Democrats, who voted against the budget en masse, said the Republicans exaggerated the state’s fiscal position in order to impose sweeping policy changes and that the privatization plans are one-time revenue fixes.
“In this budget, we have lots and lots of one-time money,” said Denise Driehaus, D-Cincinnati, during House debate. “The governor has said we’re not raising taxes, but additional revenues are going to be needed at the local level because we’ve cut their money. So there will be new taxes, but not ours, so essentially we’ve passed the buck.”
Driehaus called the privatization of the liquor distribution system under JobsOhio, a newly created private nonprofit entity that will lease the lucrative system for 25 years, a “sloppy plan that violates the constitution.”
“These are taxpayer dollars and they deserve careful scrutiny,” she added.
Ohio has a monopoly on liquor sales, which are one of the state’s most reliable and growing revenue sources.
With the budget authorization in hand, Kasich is expected to enter into a 25-year, $1.2 billion lease of the state-controlled liquor distribution system with JobsOhio.
The budget anticipates that $500 million from the deal would be put in the general fund in 2012. JobsOhio would use the bulk of the remaining proceeds to retire outstanding liquor-backed bonds.
The state currently has about $410 million of outstanding senior-lien liquor-backed bonds and $165 million of subordinate-lien bonds.
The creation of JobsOhio was one of Kasich’s first proposals when he took office this year. The agency would become the state’s newest bond issuer, with the authority to issue tax-exempt and taxable bonds to finance economic development, largely by investing in Ohio-based companies.
The sale of the six adult and youth prisons is expected to generate $200 million. Of that, $75 million will go into the general fund, with a piece of the remainder used to pay off outstanding revenue bonds.
For the Turnpike, the budget bill specifies that the General Assembly must first approve any deal, and that lawmakers can essentially write the contract, giving them control over toll rates and other provisions.
Ohio currently operates only one toll road, the 241-mile Ohio Turnpike that runs along the northern part of the state. The road is operated by the double-A rated Ohio Turnpike Commission, which also sells debt for the Turnpike. It is a relatively rare issuer that last sold new-money bonds in 2001.
Kasich has said a lease — which cannot exceed 75 years — could generate up to $2.4 billion.

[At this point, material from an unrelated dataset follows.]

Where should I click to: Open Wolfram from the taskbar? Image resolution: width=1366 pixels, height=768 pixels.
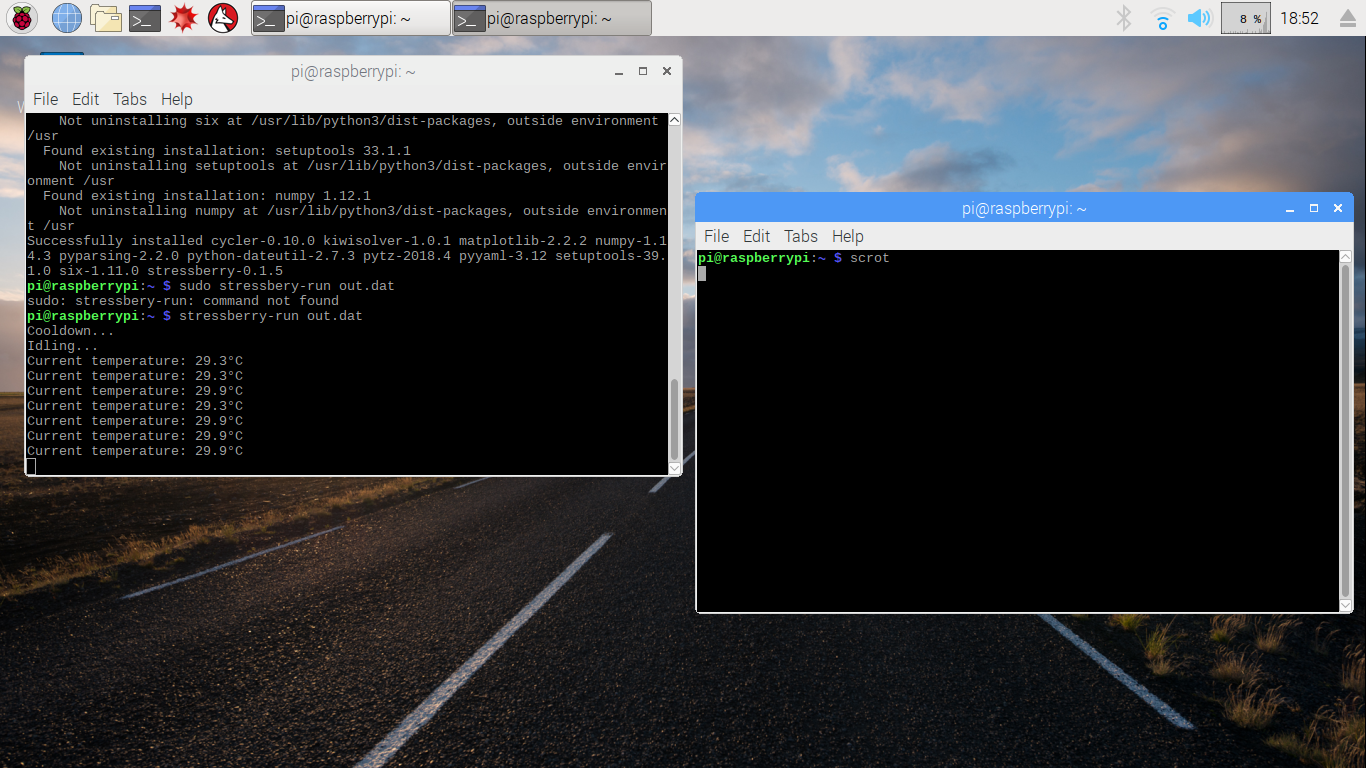pyautogui.click(x=222, y=17)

Of that, the state would have to pay off $600 million of outstanding bonds, which need to be defeased in the event of privatization.
On the local government side, the budget reduces revenue-sharing aid by a total of $630 million over two years. That includes a 20% reduction in 2012 and a 50% reduction in 2013 from the main revenue aid fund.

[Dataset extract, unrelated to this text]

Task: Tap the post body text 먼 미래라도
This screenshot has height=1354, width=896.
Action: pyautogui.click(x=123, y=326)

It’s the deepest cuts to local aid since the formulas were set up, according to Ross Miller, senior economist for the Ohio Legislative Services Commission.
“That fiscal 2013 fifty percent number is significant,” he said.

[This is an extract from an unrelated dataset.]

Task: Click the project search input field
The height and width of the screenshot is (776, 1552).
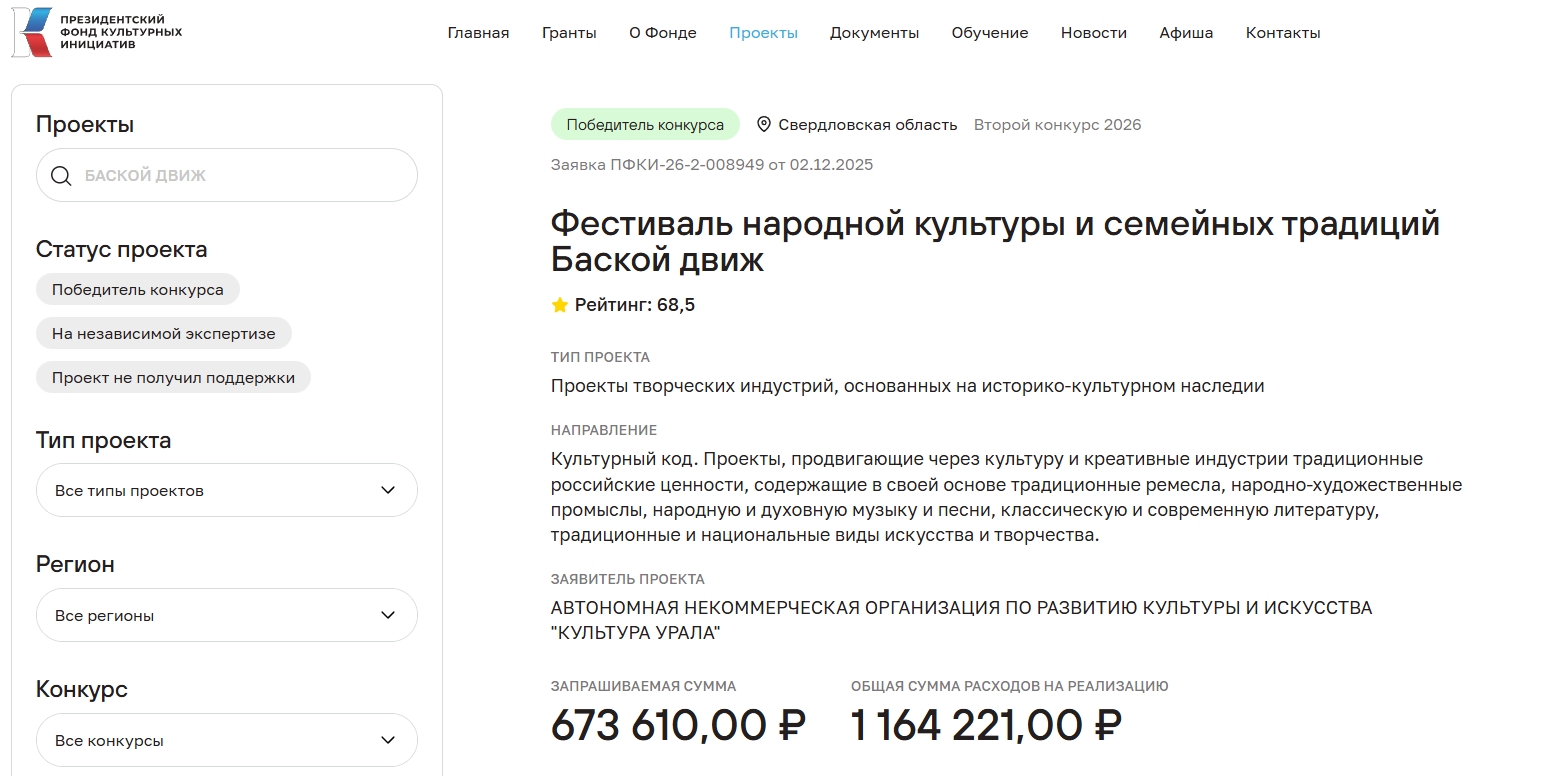Action: pyautogui.click(x=240, y=176)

The cuts will be permanent, in part because the budget eliminates the estate tax starting in 2013. More than 80% of the revenue generated by the estate tax go to local governments.
The budget includes a provision that makes the Ohio treasurer the primary bond issuer for financings related to state buildings, community colleges, and other projects. The treasurer will supersede the Ohio Building Authority, which typically has issued bonds for state-related capital projects. The budget does not repeal the OBA’s authority to issue bonds, however.
The Senate dropped a provision that would have allowed counties to sell their buildings and then lease them back. County officials lobbying for the provision said it would have meant not having to borrow to finance capital projects.
The spending plan expects to deposit $187 million into state reserve funds that once totaled $1 billion. It currently totals $1.79.
Moody’s Investors Service rates Ohio Aa1 with a negative outlook. Standard & Poor’s rates it an equivalent AA-plus, also with a negative outlook, and Fitch Ratings maintains a AA-plus rating with a stable outlook.